BEGIN
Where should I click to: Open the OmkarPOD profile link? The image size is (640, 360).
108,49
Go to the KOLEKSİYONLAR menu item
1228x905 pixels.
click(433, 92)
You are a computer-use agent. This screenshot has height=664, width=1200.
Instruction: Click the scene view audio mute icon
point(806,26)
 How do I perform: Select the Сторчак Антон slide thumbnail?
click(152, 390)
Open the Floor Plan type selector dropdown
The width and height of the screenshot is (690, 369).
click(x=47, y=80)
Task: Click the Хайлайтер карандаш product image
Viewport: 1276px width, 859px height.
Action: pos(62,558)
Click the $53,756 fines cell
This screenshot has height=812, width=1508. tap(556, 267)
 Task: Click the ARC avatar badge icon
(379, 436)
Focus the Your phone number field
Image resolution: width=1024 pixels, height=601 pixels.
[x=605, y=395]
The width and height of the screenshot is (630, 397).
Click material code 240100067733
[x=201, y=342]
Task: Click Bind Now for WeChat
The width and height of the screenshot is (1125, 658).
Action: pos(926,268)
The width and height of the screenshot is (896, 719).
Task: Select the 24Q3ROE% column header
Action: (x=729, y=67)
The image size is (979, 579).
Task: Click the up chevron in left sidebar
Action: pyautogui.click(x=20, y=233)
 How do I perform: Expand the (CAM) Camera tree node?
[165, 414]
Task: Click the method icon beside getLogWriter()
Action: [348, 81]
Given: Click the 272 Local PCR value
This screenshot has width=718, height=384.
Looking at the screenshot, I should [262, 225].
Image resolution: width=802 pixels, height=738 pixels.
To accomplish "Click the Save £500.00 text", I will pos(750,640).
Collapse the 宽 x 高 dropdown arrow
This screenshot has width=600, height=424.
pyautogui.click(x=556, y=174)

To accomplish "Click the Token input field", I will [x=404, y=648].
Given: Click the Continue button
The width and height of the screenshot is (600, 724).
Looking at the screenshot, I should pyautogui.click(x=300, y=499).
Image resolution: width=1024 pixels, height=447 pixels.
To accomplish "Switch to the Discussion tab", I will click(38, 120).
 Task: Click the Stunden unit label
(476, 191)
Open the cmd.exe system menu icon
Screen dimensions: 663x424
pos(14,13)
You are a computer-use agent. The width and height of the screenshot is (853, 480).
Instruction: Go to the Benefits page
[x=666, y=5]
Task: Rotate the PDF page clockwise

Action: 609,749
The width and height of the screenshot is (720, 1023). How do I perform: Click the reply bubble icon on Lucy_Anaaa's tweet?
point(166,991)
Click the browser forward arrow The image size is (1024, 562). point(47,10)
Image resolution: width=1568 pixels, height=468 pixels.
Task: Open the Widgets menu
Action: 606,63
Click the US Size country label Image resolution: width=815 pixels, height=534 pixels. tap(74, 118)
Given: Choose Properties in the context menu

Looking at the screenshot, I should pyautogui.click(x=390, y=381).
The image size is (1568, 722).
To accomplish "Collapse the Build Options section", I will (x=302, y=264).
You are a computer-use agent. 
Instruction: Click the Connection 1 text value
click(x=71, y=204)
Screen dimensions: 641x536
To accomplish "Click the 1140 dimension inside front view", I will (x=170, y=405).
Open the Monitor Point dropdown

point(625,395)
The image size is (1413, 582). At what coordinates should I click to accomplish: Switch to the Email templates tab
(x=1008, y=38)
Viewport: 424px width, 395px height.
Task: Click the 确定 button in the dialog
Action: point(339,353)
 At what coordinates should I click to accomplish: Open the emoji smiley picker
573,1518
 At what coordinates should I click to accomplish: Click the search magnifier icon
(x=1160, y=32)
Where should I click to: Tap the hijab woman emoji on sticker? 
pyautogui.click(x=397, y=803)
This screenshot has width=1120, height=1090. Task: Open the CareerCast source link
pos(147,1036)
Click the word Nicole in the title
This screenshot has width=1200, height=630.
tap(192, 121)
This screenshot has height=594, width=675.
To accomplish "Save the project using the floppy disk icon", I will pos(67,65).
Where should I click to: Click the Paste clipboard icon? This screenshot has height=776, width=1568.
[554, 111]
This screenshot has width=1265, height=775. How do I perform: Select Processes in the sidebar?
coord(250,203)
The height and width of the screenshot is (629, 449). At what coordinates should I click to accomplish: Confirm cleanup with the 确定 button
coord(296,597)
END
[What to work on] Your answer should be a single number: how many lines of the material contain "computer".

[Your response] 3